La Delegación Chiapas de la Comisión Nacional para la Protección y Defensa de los Usuarios de Servicios Financieros (Condusef) alertó que durante los meses de octubre y noviembre, 25 instituciones financieras inscritas y regulares ante los organismos económicos, sufrieron de la suplantación de identidad, por lo que emite recomendaciones y llama a la ciudadanía a mantenerse alerta ante los distintos modus operandi.
Al mes de agosto de 2023, la Comisión contaba con reportes de 161 instituciones financieras que habían sido afectadas por la suplantación o uso indebido y sin autorización de su nombre comercial, denominación, logo e incluso de algunos de sus datos fiscales o administrativos. A las que ahora se suman las 25 anteriormente mencionadas.
Las personas interesadas en obtener un crédito o cualquier otro servicio financiero deben estar alertas de las formas en las que operan los suplantadores, y es por ello que la Condusef detalla las formas más recurrentes.
Los malhechores utilizan (sin autorización) nombres comerciales, denominaciones sociales y/o imagen corporativa de las entidades financieras debidamente autorizadas y registradas para engañar al público, haciendo uso de medios convencionales y medios digitales.
Modus operandi
Solicitan a sus víctimas enviar su información personal vía WhatsApp o mensajes de texto, poniendo en riesgo sus datos personales o sensibles. Contactan a los clientes solicitando datos personales y confidenciales por medio de engaños.

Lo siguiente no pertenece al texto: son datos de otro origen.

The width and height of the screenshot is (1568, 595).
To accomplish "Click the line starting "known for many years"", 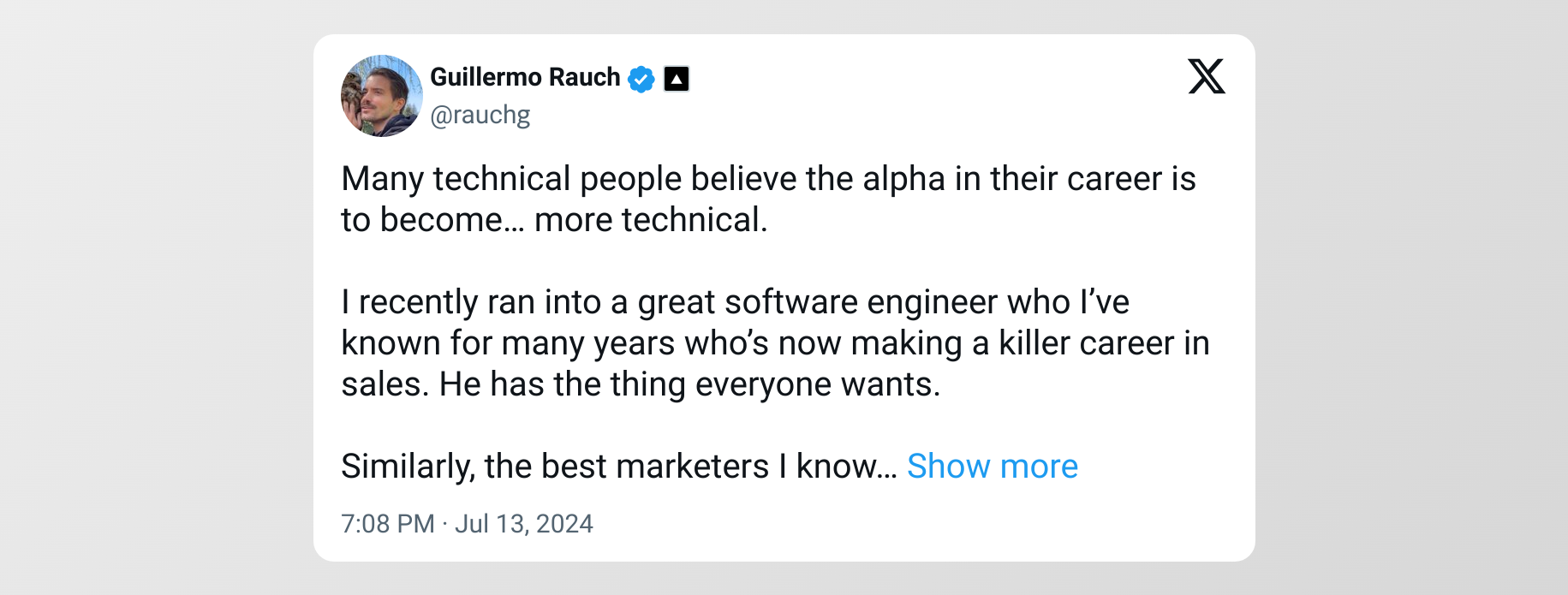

Además, piden anticipos de dinero en efectivo o mediante depósito a una cuenta bancaria (a nombre de una empresa o persona física distinta a la entidad financiera suplantada) con la supuesta finalidad de gestionar el crédito, adelantar mensualidades, pagar gastos por apertura o como fianza en garantía, generalmente por el equivalente al 10 % del monto total del crédito solicitado, el cual puede ser desde mil hasta 200 mil pesos.
Cuando las víctimas realizan los depósitos a la cuenta señalada, que puede ser una institución bancaria o un corresponsal, no reciben el crédito y después es imposible localizar a los promotores. Es cuando los afectados descubren que han sido engañados.